When techies converge in January for the Consumer Electronics Show in Las Vegas, it's partially Symbol Technologies Inc.'s radio frequency identification (RFID) platform the Las Vegas McCarran International Airport will use to track luggage.
The application is one in many Symbol, the RFID reader and tag inlay manufacturer, has developed, but the plan in 2006 is to make a stronger push into other markets worldwide with a variety of RFID platforms to gain traction on rivals such as Intermec Technologies Corp.
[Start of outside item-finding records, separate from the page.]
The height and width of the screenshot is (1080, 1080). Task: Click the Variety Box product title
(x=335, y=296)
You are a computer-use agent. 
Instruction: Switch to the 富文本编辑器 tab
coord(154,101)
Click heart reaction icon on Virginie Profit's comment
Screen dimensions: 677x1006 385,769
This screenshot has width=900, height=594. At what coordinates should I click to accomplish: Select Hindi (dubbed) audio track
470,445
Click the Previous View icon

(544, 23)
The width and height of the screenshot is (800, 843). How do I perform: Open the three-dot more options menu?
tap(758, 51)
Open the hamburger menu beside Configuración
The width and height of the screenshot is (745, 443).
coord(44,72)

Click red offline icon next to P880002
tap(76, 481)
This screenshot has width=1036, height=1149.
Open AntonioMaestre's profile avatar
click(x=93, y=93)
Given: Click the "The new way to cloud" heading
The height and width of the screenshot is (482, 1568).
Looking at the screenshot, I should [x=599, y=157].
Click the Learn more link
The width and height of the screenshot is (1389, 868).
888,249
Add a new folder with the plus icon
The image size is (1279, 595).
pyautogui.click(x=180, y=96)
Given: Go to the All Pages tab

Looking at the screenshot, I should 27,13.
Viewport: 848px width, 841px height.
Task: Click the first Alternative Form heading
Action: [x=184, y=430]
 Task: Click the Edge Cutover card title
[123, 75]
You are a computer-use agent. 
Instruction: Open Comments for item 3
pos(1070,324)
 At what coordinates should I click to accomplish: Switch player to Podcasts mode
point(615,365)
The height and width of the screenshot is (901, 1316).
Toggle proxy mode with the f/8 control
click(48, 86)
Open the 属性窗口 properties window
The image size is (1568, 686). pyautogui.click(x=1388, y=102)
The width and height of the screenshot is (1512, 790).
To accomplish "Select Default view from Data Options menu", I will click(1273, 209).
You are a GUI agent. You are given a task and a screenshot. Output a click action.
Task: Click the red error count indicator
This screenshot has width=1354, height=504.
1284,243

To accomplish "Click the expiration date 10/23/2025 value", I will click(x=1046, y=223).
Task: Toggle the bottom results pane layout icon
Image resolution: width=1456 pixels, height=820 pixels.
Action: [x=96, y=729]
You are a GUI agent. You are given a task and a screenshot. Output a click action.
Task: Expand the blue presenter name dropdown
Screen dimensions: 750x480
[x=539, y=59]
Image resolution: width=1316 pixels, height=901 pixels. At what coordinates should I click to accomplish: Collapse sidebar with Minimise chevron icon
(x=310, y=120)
For example, the plan is to add forklifts and other mobile applications to its existing handheld devices and reader devices companies typically mount on shipping and receiving dock doors at distribution centers.
Although the majority of its sales are in the United States, Symbol will begin to build more products for companies in Europe and in Asia-Pacific. The strategy, in part, is to plunge into overseas markets offering new applications with help from up to 7,000 development and channel partners.
Symbol will deliver European compliant products early in 2006. Next year, the company also " will develop better software and interfaces, particularly for the XR400 RFID fixed and handheld readers, so partners can develop applications directly onto those devices," said Phil Lazo, vice president and general manager of RFID infrastructure at Symbol Technologies.
Lazo said the U.S. is the "dominant market" for Symbol today, followed by Asia and Europe, but that mix "will change next year" as the company gets new products into those markets. "We have built the capacity to deliver between 200 million and 400 million RFID inlays to the marketplace," he said.
Research firm Gartner Inc. expects new license revenue will reach $751 million in 2006, as more industries worldwide adopt RFID technology.